> PROBLEM REQUIREMENTS
From the mailing-list thread below about wrong amadmin reports, pull out the stretch from "2006-03-09 11:24:50" through "17:19:36 +0100 (CET)".

***** PROVIDED PASSAGE

Amanda-Users

Re: Wrong amadmin reports and missing data

2006-03-09 11:24:50
Subject: Re: Wrong amadmin reports and missing data
From: "Iulian Topliceanu" <iulian.topliceanu AT net-m DOT de>
To: amanda-users AT amanda DOT org
Date: Thu, 9 Mar 2006 17:19:36 +0100 (CET)
Paul Bijnens wrote:
> On 2006-03-09 13:25, Iulian Topliceanu wrote:
>>
>> I'm using AMANDA server 2.4.5p1 on a RH 9 having DLT tapes and vtapes as
>> well.
>>
>> All the backup clients are Linux machines using ext3 fs.
>>
>> I had two particular problem with a client running CentOS and using
>> tar-1.14 and amanda-client 2.4.5p1.
>
> The CentOS tar-1.14 that I use does work fine AFAIK, and I also use
Amanda 2.4.5p1 on the production server (and clients).
>
>
>> 1: amadmin (and the mail reports as well) reported that /var/spool/mail/p
>> level 0 dump, was on vtape-7, but for unknown reasons, vtape-7 didn't
>> contain any data regarding /var/spool/mail/p,  it contained
>> other data that had no relevance.
>
> Here you talk about "vtape-7", below you talk about "vtapes-7", plural.
> Typing mistake in the mail, I presume...
Typo, sorry.
>
> "other data"?  amanda backups? or garbage?
It contained other data, not garbage. It contained data that was reported
as failed to be backuped.

  baal     /data/data0/share1  lev 0  FAILED [dump larger than tape,
31665455 KB, incremental dump also larger than tape]


>
> One other thing: is the /var/spool/mail/p a directory or a plain file?
/var/spool/mail/p is a directory.

**********
***** SOURCE DATA

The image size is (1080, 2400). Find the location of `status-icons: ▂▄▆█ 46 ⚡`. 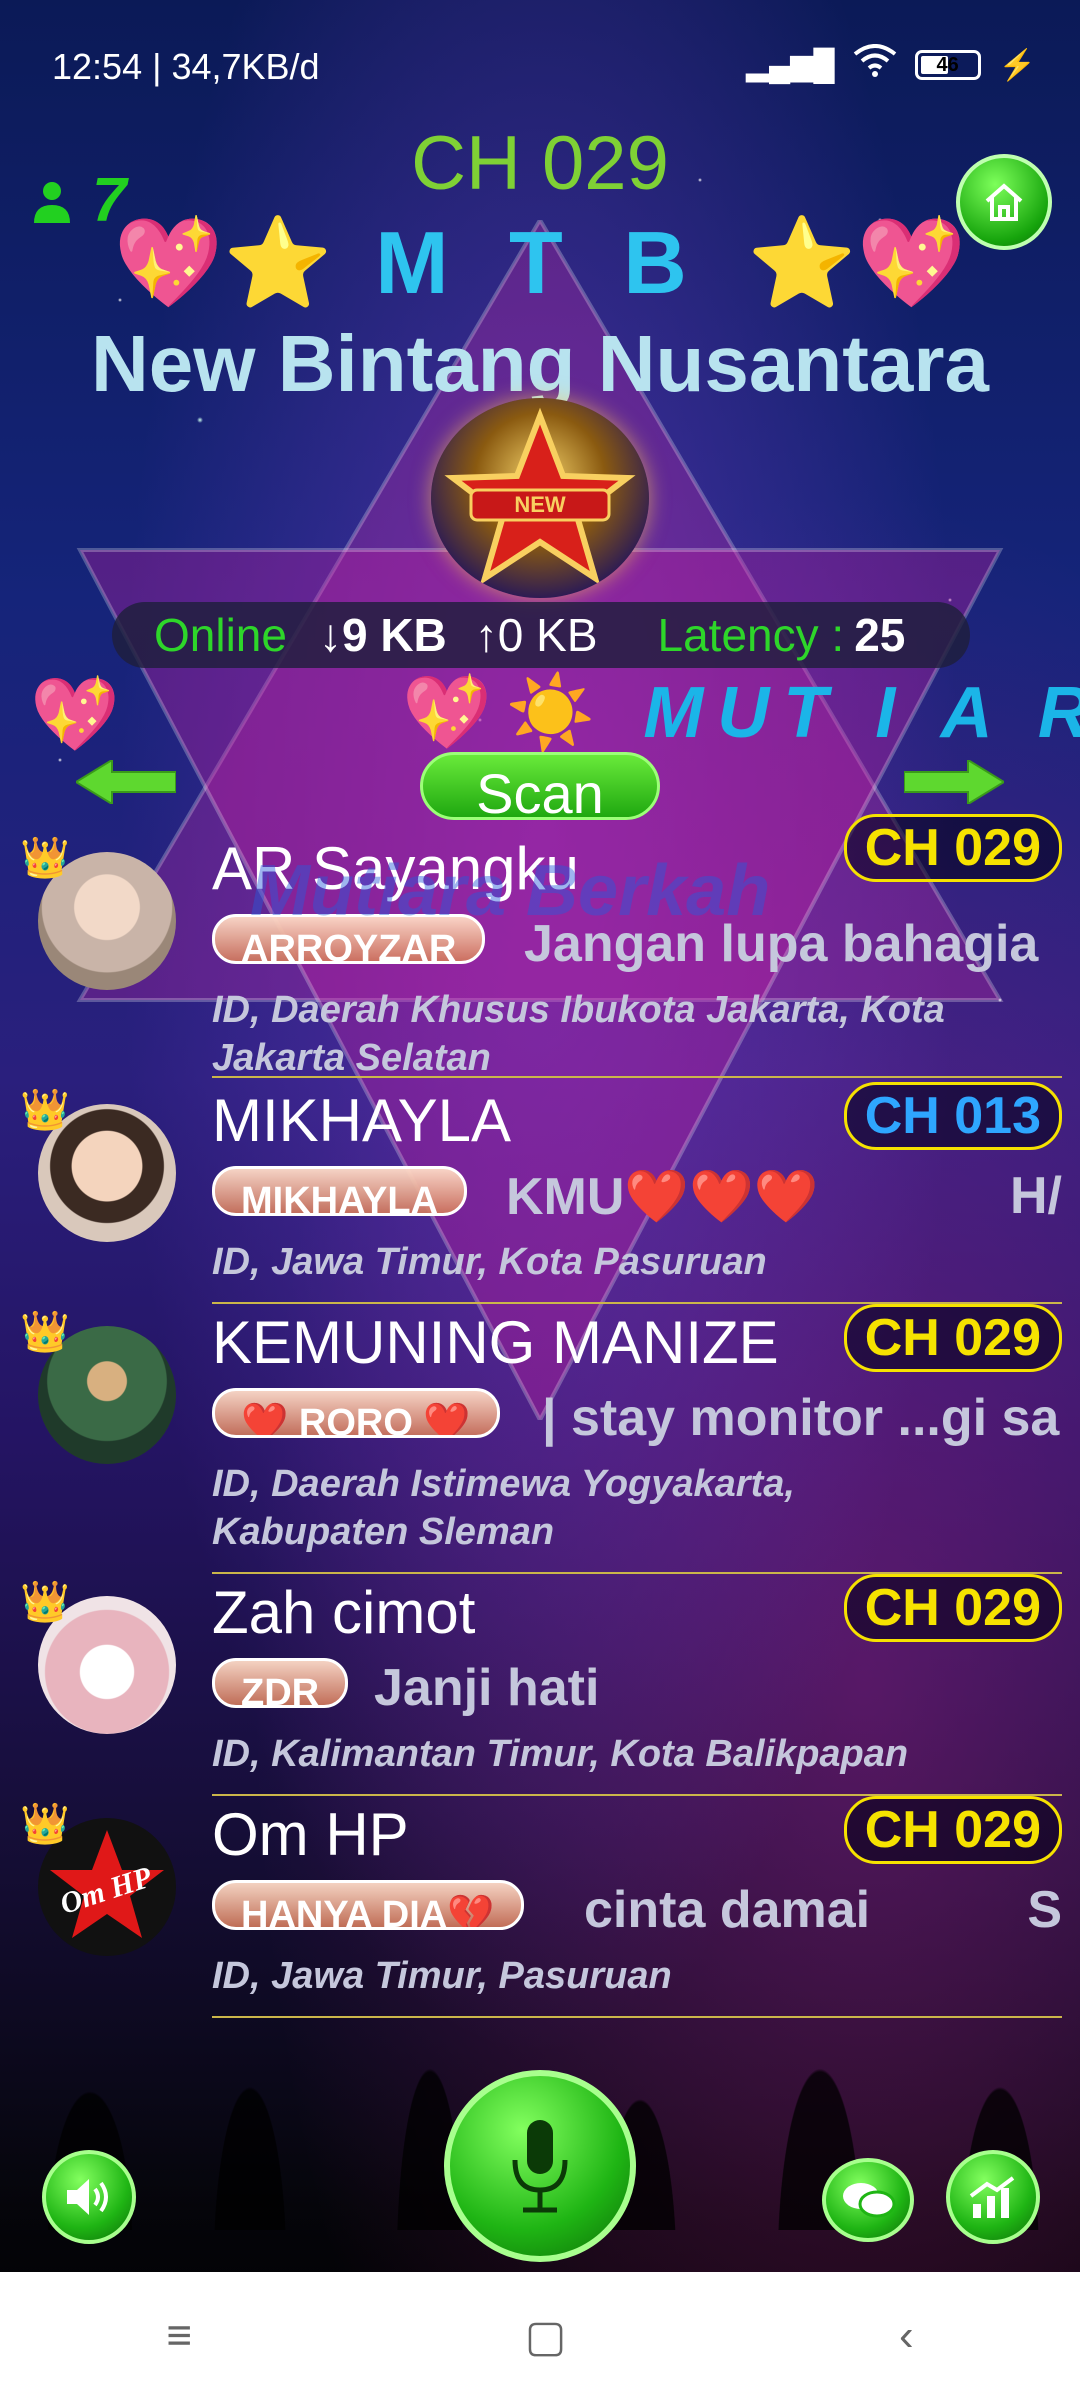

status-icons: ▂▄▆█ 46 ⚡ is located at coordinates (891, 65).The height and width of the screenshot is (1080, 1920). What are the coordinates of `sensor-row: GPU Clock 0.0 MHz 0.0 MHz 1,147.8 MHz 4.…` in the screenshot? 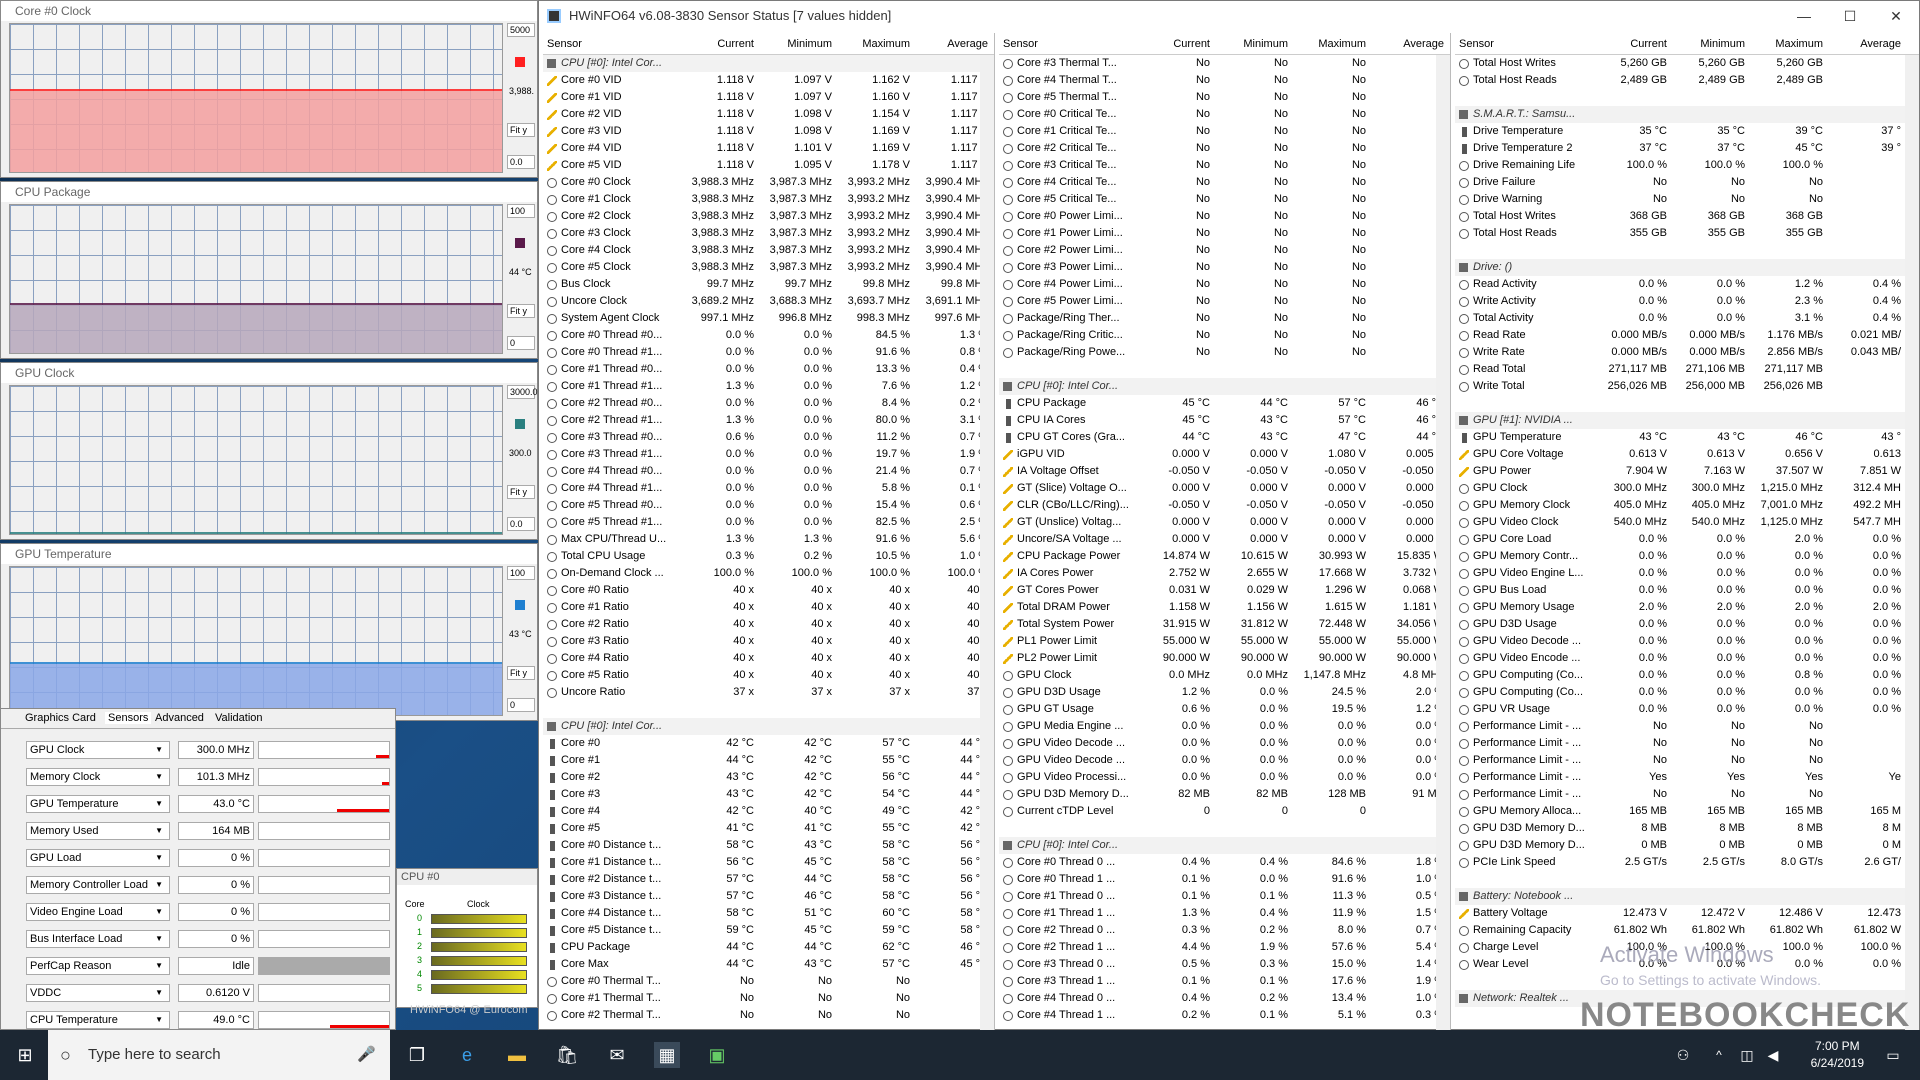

**********

> EXERCISE SOLUTION
2006-03-09 11:24:50
Subject: Re: Wrong amadmin reports and missing data
From: "Iulian Topliceanu" <iulian.topliceanu AT net-m DOT de>
To: amanda-users AT amanda DOT org
Date: Thu, 9 Mar 2006 17:19:36 +0100 (CET)